▸ Directions for this task
Reproduce every one of the following records word for word, with nothing added or left out.

▸ Extracted entries
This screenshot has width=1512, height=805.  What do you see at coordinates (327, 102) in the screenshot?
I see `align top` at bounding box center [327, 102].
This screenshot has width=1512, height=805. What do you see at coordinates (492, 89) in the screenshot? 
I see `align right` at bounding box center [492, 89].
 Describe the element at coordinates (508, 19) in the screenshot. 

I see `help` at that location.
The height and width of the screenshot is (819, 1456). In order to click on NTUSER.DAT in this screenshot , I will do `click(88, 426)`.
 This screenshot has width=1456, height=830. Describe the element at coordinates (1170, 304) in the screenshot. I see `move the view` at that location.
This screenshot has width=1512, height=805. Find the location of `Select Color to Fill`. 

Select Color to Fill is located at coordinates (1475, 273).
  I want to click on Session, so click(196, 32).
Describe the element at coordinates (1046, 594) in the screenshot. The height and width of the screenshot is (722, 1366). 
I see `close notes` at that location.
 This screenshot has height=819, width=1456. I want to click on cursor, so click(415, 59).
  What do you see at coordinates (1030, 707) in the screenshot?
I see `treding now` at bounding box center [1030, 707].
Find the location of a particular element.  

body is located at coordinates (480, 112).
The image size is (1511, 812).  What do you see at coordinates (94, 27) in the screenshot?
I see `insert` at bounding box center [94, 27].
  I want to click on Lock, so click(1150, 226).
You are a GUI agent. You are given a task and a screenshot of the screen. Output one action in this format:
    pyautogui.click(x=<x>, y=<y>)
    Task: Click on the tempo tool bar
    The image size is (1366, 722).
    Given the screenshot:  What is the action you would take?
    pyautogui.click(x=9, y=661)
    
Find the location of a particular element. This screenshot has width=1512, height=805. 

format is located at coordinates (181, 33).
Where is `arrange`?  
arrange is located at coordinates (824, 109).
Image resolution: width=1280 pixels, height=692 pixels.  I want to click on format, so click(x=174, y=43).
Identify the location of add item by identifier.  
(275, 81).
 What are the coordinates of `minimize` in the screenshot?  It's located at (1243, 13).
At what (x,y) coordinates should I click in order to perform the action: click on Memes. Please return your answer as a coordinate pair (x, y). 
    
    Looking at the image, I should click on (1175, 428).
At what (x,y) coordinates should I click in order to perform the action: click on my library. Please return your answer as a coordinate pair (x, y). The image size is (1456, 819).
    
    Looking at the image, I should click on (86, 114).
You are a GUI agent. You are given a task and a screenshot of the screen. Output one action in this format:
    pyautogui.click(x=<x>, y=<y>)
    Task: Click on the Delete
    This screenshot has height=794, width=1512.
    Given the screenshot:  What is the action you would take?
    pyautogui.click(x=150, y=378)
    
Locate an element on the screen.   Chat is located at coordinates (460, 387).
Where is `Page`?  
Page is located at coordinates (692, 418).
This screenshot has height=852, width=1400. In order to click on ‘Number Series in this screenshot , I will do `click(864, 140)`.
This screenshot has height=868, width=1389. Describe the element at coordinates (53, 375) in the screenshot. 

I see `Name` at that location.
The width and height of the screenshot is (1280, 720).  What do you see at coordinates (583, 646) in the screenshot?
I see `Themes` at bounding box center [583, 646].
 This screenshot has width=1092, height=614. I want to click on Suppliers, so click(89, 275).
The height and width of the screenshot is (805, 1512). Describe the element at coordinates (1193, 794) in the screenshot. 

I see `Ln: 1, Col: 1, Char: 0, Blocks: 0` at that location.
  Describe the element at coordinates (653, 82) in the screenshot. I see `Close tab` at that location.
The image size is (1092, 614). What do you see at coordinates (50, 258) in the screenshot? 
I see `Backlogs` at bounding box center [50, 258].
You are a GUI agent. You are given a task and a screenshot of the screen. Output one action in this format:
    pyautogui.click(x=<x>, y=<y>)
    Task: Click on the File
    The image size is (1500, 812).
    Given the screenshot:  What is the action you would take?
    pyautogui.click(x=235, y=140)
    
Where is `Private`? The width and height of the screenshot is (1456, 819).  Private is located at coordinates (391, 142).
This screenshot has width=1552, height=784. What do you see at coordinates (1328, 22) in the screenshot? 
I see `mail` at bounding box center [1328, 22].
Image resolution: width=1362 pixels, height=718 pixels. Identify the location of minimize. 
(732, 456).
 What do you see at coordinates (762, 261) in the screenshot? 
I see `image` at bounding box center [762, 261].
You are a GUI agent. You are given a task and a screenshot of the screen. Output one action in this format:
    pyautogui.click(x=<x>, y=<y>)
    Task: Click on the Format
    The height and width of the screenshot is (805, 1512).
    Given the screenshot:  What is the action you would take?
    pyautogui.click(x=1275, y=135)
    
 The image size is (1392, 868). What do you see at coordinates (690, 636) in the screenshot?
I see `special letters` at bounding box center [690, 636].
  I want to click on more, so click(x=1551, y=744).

▸ Solution below
This screenshot has width=1512, height=805.  What do you see at coordinates (327, 102) in the screenshot?
I see `align top` at bounding box center [327, 102].
This screenshot has width=1512, height=805. What do you see at coordinates (492, 89) in the screenshot? 
I see `align right` at bounding box center [492, 89].
 Describe the element at coordinates (508, 19) in the screenshot. 

I see `help` at that location.
The height and width of the screenshot is (819, 1456). In order to click on NTUSER.DAT in this screenshot , I will do `click(88, 426)`.
 This screenshot has width=1456, height=830. Describe the element at coordinates (1170, 304) in the screenshot. I see `move the view` at that location.
This screenshot has width=1512, height=805. Find the location of `Select Color to Fill`. 

Select Color to Fill is located at coordinates (1475, 273).
  I want to click on Session, so click(196, 32).
Describe the element at coordinates (1046, 594) in the screenshot. The height and width of the screenshot is (722, 1366). 
I see `close notes` at that location.
 This screenshot has height=819, width=1456. I want to click on cursor, so click(415, 59).
  What do you see at coordinates (1030, 707) in the screenshot?
I see `treding now` at bounding box center [1030, 707].
Find the location of a particular element.  

body is located at coordinates (480, 112).
The image size is (1511, 812).  What do you see at coordinates (94, 27) in the screenshot?
I see `insert` at bounding box center [94, 27].
  I want to click on Lock, so click(1150, 226).
You are a GUI agent. You are given a task and a screenshot of the screen. Output one action in this format:
    pyautogui.click(x=<x>, y=<y>)
    Task: Click on the tempo tool bar
    The image size is (1366, 722).
    Given the screenshot:  What is the action you would take?
    pyautogui.click(x=9, y=661)
    
Find the location of a particular element. This screenshot has width=1512, height=805. 

format is located at coordinates (181, 33).
Where is `arrange`?  
arrange is located at coordinates (824, 109).
Image resolution: width=1280 pixels, height=692 pixels.  I want to click on format, so click(x=174, y=43).
Identify the location of add item by identifier.  
(275, 81).
 What are the coordinates of `minimize` in the screenshot?  It's located at (1243, 13).
At what (x,y) coordinates should I click in order to perform the action: click on Memes. Please return your answer as a coordinate pair (x, y). 
    
    Looking at the image, I should click on (1175, 428).
At what (x,y) coordinates should I click in order to perform the action: click on my library. Please return your answer as a coordinate pair (x, y). The image size is (1456, 819).
    
    Looking at the image, I should click on (86, 114).
You are a GUI agent. You are given a task and a screenshot of the screen. Output one action in this format:
    pyautogui.click(x=<x>, y=<y>)
    Task: Click on the Delete
    This screenshot has height=794, width=1512.
    Given the screenshot:  What is the action you would take?
    pyautogui.click(x=150, y=378)
    
Locate an element on the screen.   Chat is located at coordinates (460, 387).
Where is `Page`?  
Page is located at coordinates (692, 418).
This screenshot has height=852, width=1400. In order to click on ‘Number Series in this screenshot , I will do `click(864, 140)`.
This screenshot has height=868, width=1389. Describe the element at coordinates (53, 375) in the screenshot. 

I see `Name` at that location.
The width and height of the screenshot is (1280, 720).  What do you see at coordinates (583, 646) in the screenshot?
I see `Themes` at bounding box center [583, 646].
 This screenshot has width=1092, height=614. I want to click on Suppliers, so click(89, 275).
The height and width of the screenshot is (805, 1512). Describe the element at coordinates (1193, 794) in the screenshot. 

I see `Ln: 1, Col: 1, Char: 0, Blocks: 0` at that location.
  Describe the element at coordinates (653, 82) in the screenshot. I see `Close tab` at that location.
The image size is (1092, 614). What do you see at coordinates (50, 258) in the screenshot? 
I see `Backlogs` at bounding box center [50, 258].
You are a GUI agent. You are given a task and a screenshot of the screen. Output one action in this format:
    pyautogui.click(x=<x>, y=<y>)
    Task: Click on the File
    The image size is (1500, 812).
    Given the screenshot:  What is the action you would take?
    pyautogui.click(x=235, y=140)
    
Where is `Private`? The width and height of the screenshot is (1456, 819).  Private is located at coordinates (391, 142).
This screenshot has width=1552, height=784. What do you see at coordinates (1328, 22) in the screenshot? 
I see `mail` at bounding box center [1328, 22].
Image resolution: width=1362 pixels, height=718 pixels. Identify the location of minimize. 
(732, 456).
 What do you see at coordinates (762, 261) in the screenshot? 
I see `image` at bounding box center [762, 261].
You are a GUI agent. You are given a task and a screenshot of the screen. Output one action in this format:
    pyautogui.click(x=<x>, y=<y>)
    Task: Click on the Format
    The height and width of the screenshot is (805, 1512).
    Given the screenshot:  What is the action you would take?
    pyautogui.click(x=1275, y=135)
    
 The image size is (1392, 868). What do you see at coordinates (690, 636) in the screenshot?
I see `special letters` at bounding box center [690, 636].
  I want to click on more, so click(x=1551, y=744).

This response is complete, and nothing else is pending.